Biraz rakam paylaşayım: Emniyet Genel Müdürlüğü bir rapor yayınladı. Türkiye Uyuşturucu Raporu’na göre; ülkemizi kuşatan metamfetamin kullanımı son 2 yılda 5,5 kat arttı. Met olaylarındaki şüpheli sayısı ise bir yılda yüzde 61,5 arttı. Uyuşturucu kullanımı 10 yaşına kadar düştü.

Avrupa Uyuşturucu ve Uyuşturucu Bağımlılığını İzleme Merkezi’nin raporuna göre; İstanbul metamfetamin kullanımında Avrupa’daki 106 merkez arasında 10’uncu sırada.

İktidarda kalabilmek uğruna, kirli para uğruna kendi ülkesinin evlatlarını bile gözden çıkaran Saray Hükümetinin önünde tek bir hedef var: Milletimizi manipüle ederek, kentlerimizi tümüyle baronlara teslim etmek. Buna, milletimizle birlikte dur diyeceğiz!" dedi.

Alaattin Çakıcı cezaevindeyken yargılandığı "örgüt" davasından da beraat etmiş

Organize suç örgütü lideri olan ve MHP Genel Başkanı Devlet Bahçeli'nin yaptığı çağrının ardından Nisan 2020’de tahliye edilen Alaattin Çakıcı'nın Ankara’da "suç örgütü kurmak ve tehdit" suçlarından 36 kişi ile birlikte yargılandığı bir başka davadan beraat ettiği ortaya çıktı.

T24'ten Asuman Aranca'nın haberine göre mahkeme, beraat kararına "kurduğu örgüt ile eylemler arasındaki bağlantının tespit edilemediği, sanıkların da suç işlemek amacıyla bir araya geldiklerine dair delil olmadığı" gerekçesini gösterdi.

4 yıl sonra beraat

Savcı Murat Sazak tarafından açılan dava Ankara 12. Asliye Ceza Mahkemesinde görüldü. Yargılama sürerken Çakıcı, Nisan 2020’de çıkarılan infaz düzenlemesi ile tahliye oldu. Yaklaşık 4 yıl süren dava Nisan 2023’te karara bağlandı. Mahkeme, Çakıcı ve 36 sanığı "örgüt" suçundan beraat ettirdi. Mahkemenin beraat kararının gerekçesinde, iddianamede suç tarihinin 15 Kasım 2018 olarak gösterildiği, öncesinde gerçekleştiği bahsedilen eylemler hakkında yargılamaların yapılarak sonuçlandığı ifade edilerek, "Suç tarihinde kurulduğu iddia olunan örgüt ile bahsi geçen önceki eylemler arasında bağlantı olup olmadığının tespitinin yapılamadığı" öne sürüldü. Gerekçeli kararda, 15 Kasım 2018’de kurulduğu iddia olunan örgütte, "sanıklar arasında emir ve komuta zincirinin, örgütten ayrılamama ve örgütün istediği şekilde hareket etme ve yaşama zorunluluğunun tespit edilemediği" iddia edilerek, "Sanıkların suç işlemek amacıyla bir araya geldiklerine dair delil olmadığı" ifade edildi.

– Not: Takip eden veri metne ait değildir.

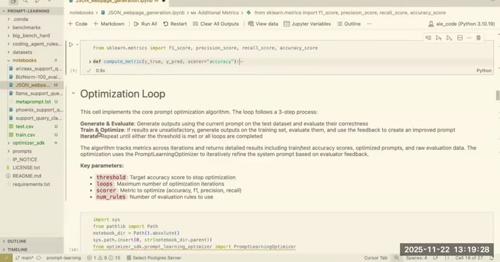
Task: Open Jupyter Variables panel
Action: coord(307,24)
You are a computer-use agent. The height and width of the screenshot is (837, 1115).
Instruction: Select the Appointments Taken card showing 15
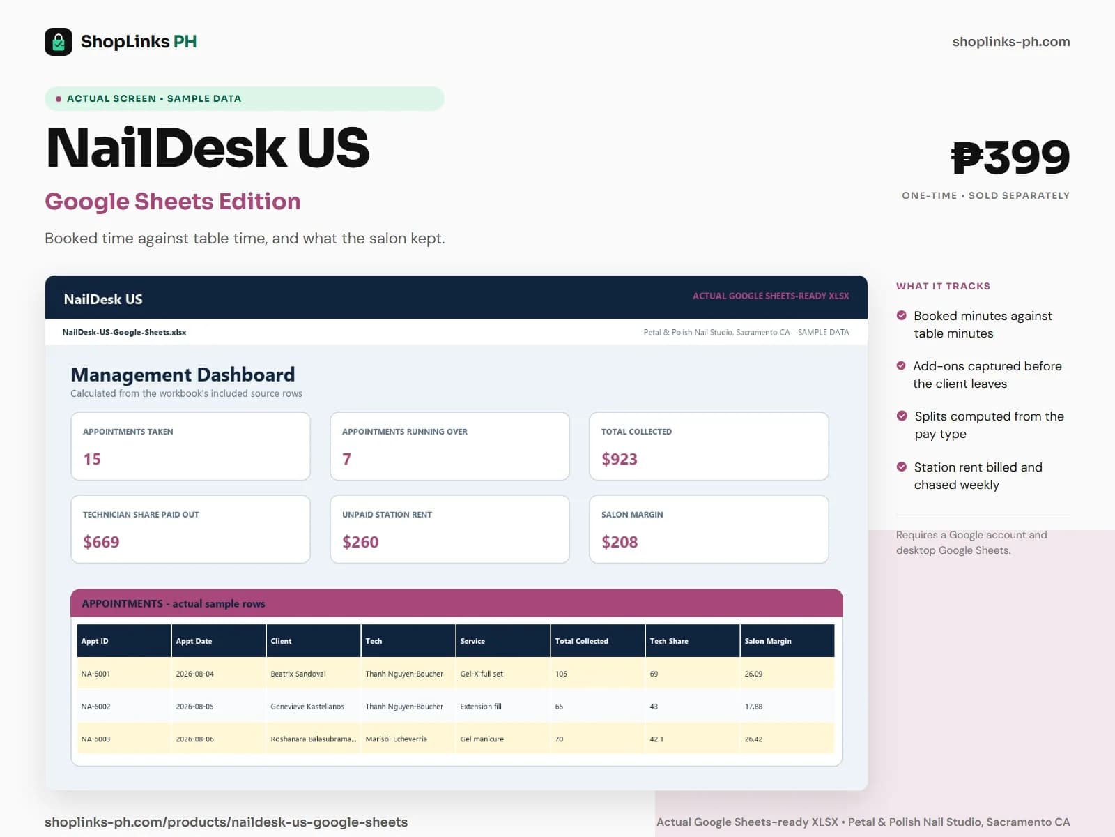(190, 446)
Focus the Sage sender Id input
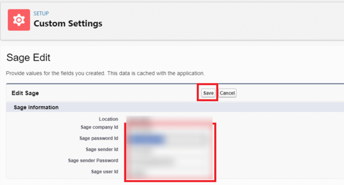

"Cezaevi müdürüyle uzlaştılar"

Çakıcı’nın cezaevinde tehdit ettiği Sincan Cezaevi Müdürü Kahraman Topaloğlu’na yönelik tehdit suçunun uzlaşmaya tabi olduğu ve tarafların uzlaştığı belirtilen kararda, Çakıcı’nın örgüt kurma suçundan beraat etmesi nedeniyle diğer sanıklardan ele geçirilen silahlardan da sorumlu tutulamayacağı, bu nedenle 6136 sayılı yasaya muhalefet suçundan da beraatına hükmedildiği kaydedildi.